Even as US and EC top official negotiators were meeting in Geneva on Sunday, the GATT Director-General Peter Sutherland and the Brittan travelled to Paris Sunday for separate meetings with French Prime Minister Edouard Balladur.

Sutherland, after the meeting, said that if no agreement was reached Monday at Brussels, there would be a 'crisis', while Balladur as well as other French officials and ministers tempered the upbeat mood that had been prevailing on Friday.

Sources close to the US and EC negotiators in Geneva suggested that they were having problems across a range of issues, including the agriculture issue where it had been thought the two sides had clinched a deal in Brussels on Thursday and Friday, and that the EC on French insistence is being forced to slide back.

While it was very difficult to get a clear picture out of the disinformation flowing out of both camps, the confusing reports and signals, from out of Paris and Washington and the Geneva talks, suggested to some that the United States' and Mickey Kantor's "poker game" and "brinkmanship" of keeping things on edge and reaching an accord only at the last minute is being sought to be matched by France.

At one stage on Sunday evening, the US was reportedly even hinting that the Kantor-Brittan talks Monday might be called off -- perhaps as a counter to the French pressures.

Ultimately, the two sides worked well past midnight, travelling early Monday morning to Brussels to join the ministerial teams and report both their agreements and outstanding differences.

Some sources in Geneva suggested that Monday's meeting could well result in a US-EC crisis, and that the ultimate outcome could be even a smaller package than the thin one on the table, so as to enable the US and EC still to 'save something' and lock in the developing countries into the major concessions they have so far made in terms of rules, TRIPs and the GATS -- areas where they have taken higher obligations for the benefit of the major corporations of the North.

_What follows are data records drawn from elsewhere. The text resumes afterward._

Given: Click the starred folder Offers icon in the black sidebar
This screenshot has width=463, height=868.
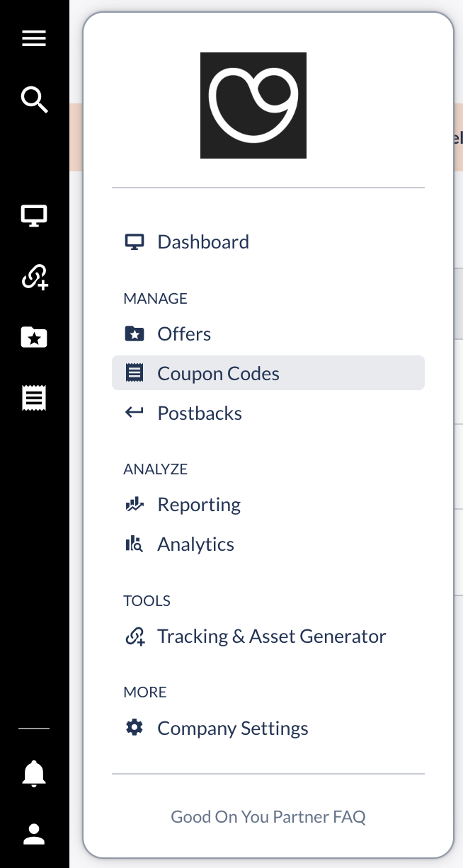Looking at the screenshot, I should (x=34, y=337).
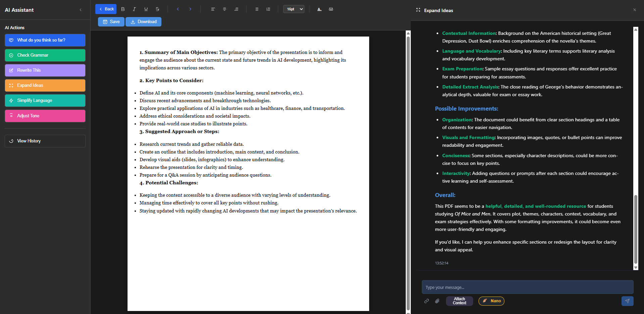Viewport: 644px width, 314px height.
Task: Click the paperclip attachment icon
Action: [x=437, y=301]
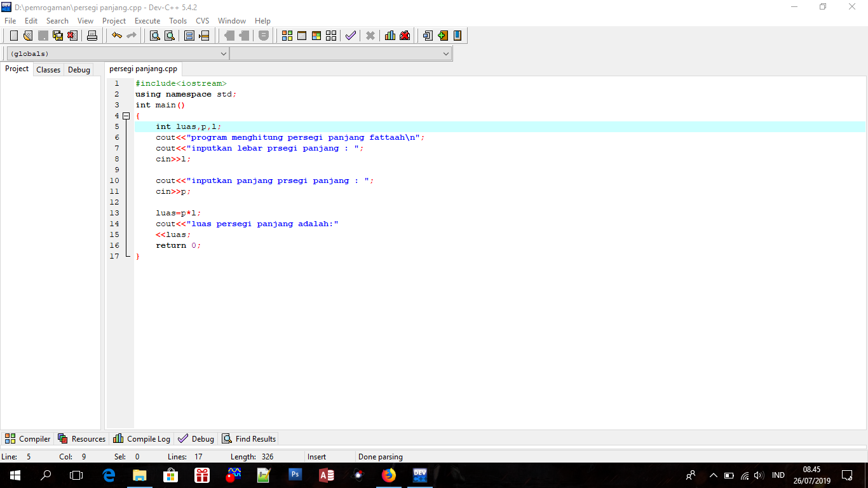Image resolution: width=868 pixels, height=488 pixels.
Task: Open the empty members dropdown list
Action: pos(341,54)
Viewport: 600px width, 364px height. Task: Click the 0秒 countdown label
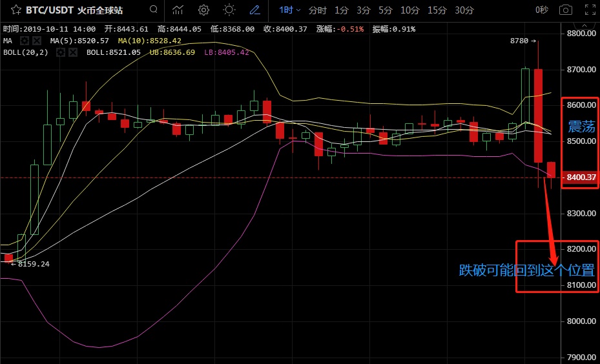click(541, 10)
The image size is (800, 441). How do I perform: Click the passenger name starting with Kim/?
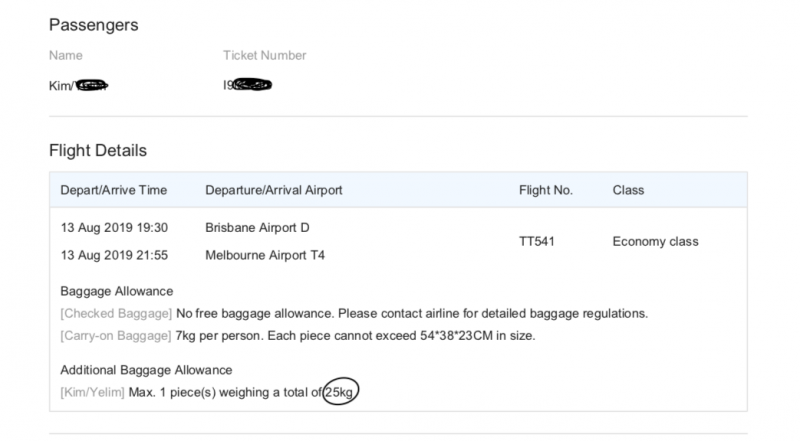(x=79, y=85)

It could even be a jointly manipulated crisis by the two so that others would be in a panic and accept the deal cooked by the two, without seeking any changes of their own and/or withdrawing or modifying their various offers on market access and services, one trade official said.

Perhaps indicative of the uncertainty was that a press conference scheduled for Monday noon by Canadian Trade Minister was suddenly cancelled without assigning any reasons.

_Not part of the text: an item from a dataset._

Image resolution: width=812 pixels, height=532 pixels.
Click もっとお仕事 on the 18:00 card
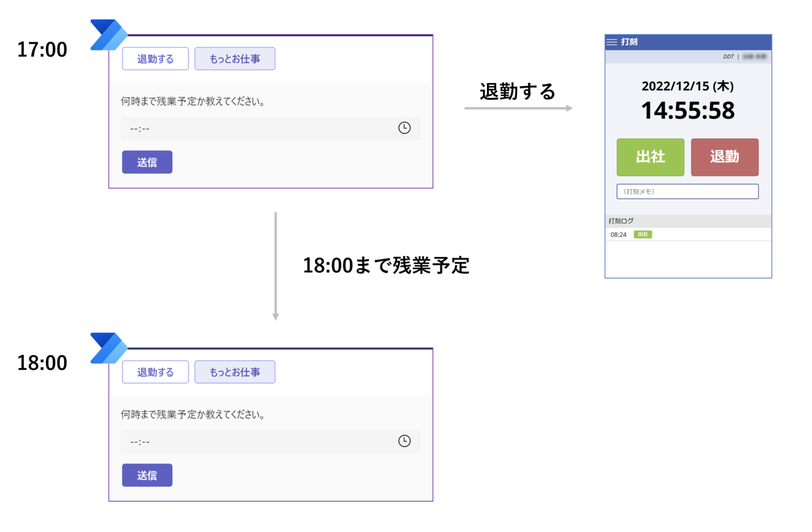(x=235, y=372)
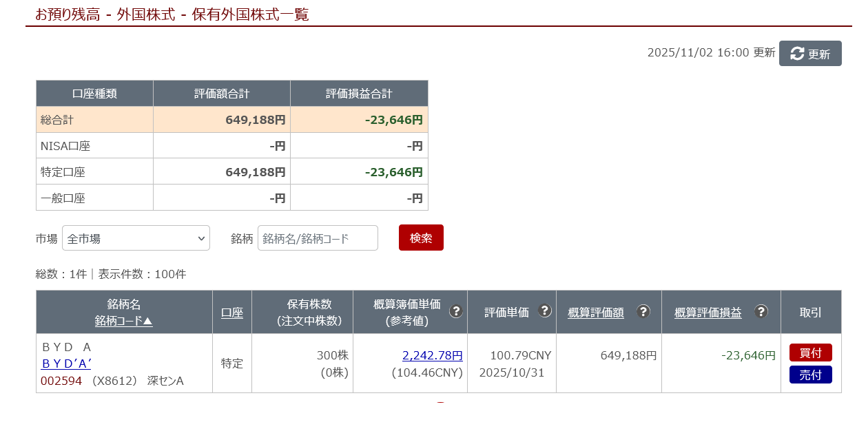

Meanwhile, on Saturday, Swiss and French farmers groups demonstrated in Geneva against the GATT/Uruguay Round deal. Before going round in procession, the demonstrators assembled outside the UN's offices in Geneva -- the GATT is housed down the hill from the UN offices, and the police had cordoned off the area -- where they were addressed by their own leaders, and also speakers representing farm groups in United States, Canada, India, and Japan.

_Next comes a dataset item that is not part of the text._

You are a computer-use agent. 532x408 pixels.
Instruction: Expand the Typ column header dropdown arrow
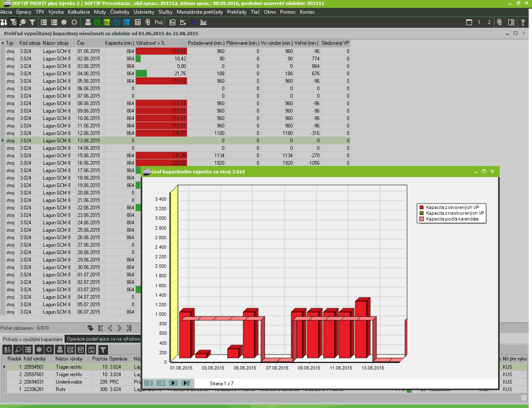coord(3,43)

The Indian representative, Prof. Nanjundaswamy who has been heading a mass agitation of farmers in his Karnataka State (in southern India) against the US TNC Cargil and other transnational seed and agribusiness firms, announced that irrespective of the outcome in the Round, the farmers would carry on their agitation and take to direct action to close down transnational businesses. He also announced a boycott of Pepsi, Macdonalds and other food and beverage consumer TNCs, as well as film stars promoting them -- such as Michael Jackson and Madonna.

The US and Canadian groups, claiming to represent family farms (as against the big business US farm interests), supported European farmers and demanded preservation in GATT of import restrictions operated along with domestic supply management, and at the same time providing for measures against export dumping.